No sabemos, realmente, cómo de grande es el laboratorio en que hacemos de cobayas humanas, y no vayan a creer, como se ha dicho tanta veces, que sólo en países atrasados cuyas masas pobres han servido durante años para el caso. Incluso hay quien arriesga la posibilidad de que no sea pequeño el volumen de medicamentos que circula con patente de corso por nuestro botiquín, en ocasiones contando con la indigna complicidad de los poderes públicos. Lo que resulta menos tranquilizador aún es enterarnos de que hasta algunas instituciones científicas entre las más acreditadas participan de ese pufo que, como es lógico, las autoridades del ramo tienen escasas posibilidades de descubrir frente a la bien tramada cooperación de unos ‘sabios’ ambiciosos y sin escrúpulos. Lo de este Scott Reuben no es el primero ni ha de ser el último caso de infidencia científica en esta civilización que prospera a base de ‘burbujas’, rara vez, no nos engañemos, descubiertas a tiempo.

3 Comentarios

  1. Suscribo de la cruz a la rúbrica el mamoneo que durante tanto tiempo se han traído entre manos farmaceúticas y celebridades galenas. Hoy, al menos en ciertos ambientes, la cosa va a menos. Pero más de un gurú de relumbrón ha trincao, vaya si ha trincao.
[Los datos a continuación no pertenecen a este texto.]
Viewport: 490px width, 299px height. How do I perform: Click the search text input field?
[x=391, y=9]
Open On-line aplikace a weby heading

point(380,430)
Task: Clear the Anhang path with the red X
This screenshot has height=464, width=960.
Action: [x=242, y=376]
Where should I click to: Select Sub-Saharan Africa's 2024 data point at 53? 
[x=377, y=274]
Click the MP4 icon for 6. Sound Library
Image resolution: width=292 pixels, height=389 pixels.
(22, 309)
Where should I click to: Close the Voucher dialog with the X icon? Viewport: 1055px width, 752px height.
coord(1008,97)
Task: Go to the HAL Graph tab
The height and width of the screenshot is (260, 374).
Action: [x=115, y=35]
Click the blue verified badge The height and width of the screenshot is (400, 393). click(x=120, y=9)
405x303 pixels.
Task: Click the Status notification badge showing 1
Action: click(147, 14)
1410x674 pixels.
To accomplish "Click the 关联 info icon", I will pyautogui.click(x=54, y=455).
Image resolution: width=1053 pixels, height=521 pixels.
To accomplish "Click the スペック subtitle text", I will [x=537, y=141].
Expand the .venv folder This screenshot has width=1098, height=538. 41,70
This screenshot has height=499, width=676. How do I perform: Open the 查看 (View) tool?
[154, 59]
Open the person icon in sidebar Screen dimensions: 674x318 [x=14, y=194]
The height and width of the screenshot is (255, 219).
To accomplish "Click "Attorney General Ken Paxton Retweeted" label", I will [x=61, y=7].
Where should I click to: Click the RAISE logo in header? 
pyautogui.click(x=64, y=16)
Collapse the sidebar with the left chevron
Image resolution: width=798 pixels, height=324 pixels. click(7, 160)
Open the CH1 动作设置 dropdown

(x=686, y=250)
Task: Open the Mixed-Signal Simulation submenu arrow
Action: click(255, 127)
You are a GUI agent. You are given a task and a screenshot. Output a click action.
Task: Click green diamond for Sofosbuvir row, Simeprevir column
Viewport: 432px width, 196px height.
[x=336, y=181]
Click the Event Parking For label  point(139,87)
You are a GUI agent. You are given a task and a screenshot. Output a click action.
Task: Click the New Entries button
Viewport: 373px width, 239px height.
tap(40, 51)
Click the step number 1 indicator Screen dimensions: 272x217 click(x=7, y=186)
    Conozco a un tipo, al que aún en su vejez sigo considerando un caballero, que pasó una semana de congreso en un sitio de postín para que le presentaran un medicamento que luego se vendió, gracias entre otras cosas a su importante puesto, como rosquillas. Ah, iba con su pareja, para que no sintiera la punzada de la distancia. Si hasta a galenillos proletarios les ofrecían un coche o unas buenas vacaciones si alcanzavab determinada facturación…

  2. “Paso por alto los muchos y muy célebres médicos, entre ellos los Casios, Carpetanos, Arruncios y Rubrios. Estos llegaron a obtener de los príncipes unas retribuciones de doscientos cincuenta mil sestercios anuales. Q. Estertinio hizo notar a los emperadores el favor que les hacía al contentarse con quinientos mil sestercios al año; demostraba, en efecto, contando el número de clientes a domicilio, que sus ganancias en la ciudad (Roma) ascendían a seiscientos mil sestercios” (Plinio el Viejo. Historia Natural, XXIX, IV, 7.)

    http://misaludnoesunnegocio.net/actualidad.php/en-que-consiste-la-privatizacion-de-la

    Salud-os per tutti, ….ji, ji, ji.

  3. No es noticia que los proyectos de investigación, las fundaciones, etc. se han convertido en muchos casos en puerta de entrada de dinero privado para financiar todo tipo de instituciones. El epígrafe de i+d+i todo lo puede a la hora de conseguir el beneplácito de la masa bienpensante.

    Por otra parte, la industria de los congresos, las publicaciones y los “papers” es una línea de negocio en sí misma. Recuerdo un libro de los 70 “Small World” que retrataba a la perfección el tráfico de conferenciantes de un continente a otro, las regalías inherentes a los viajes, los hoteles, los cócteles, etc.
    El ambiente repetitivo de las mismas conferencias, los mismos discursos, el mismo ritual de aeropuertos, presentaciones, hoteles, etc. queda retratado cómicamente en este fragmento del libro.

    “And, of course, not all the conferences…are concerned with English literature…Sometimes, when two conferences share the same accommodations, confusions occur: it as been known for a bibliographer specializing in the history of punctuation to sit through the first twenty minutes of a medical paper on “Malfunctions of the Colon” before he realized his mistake’.” David Lodge, “Small World”.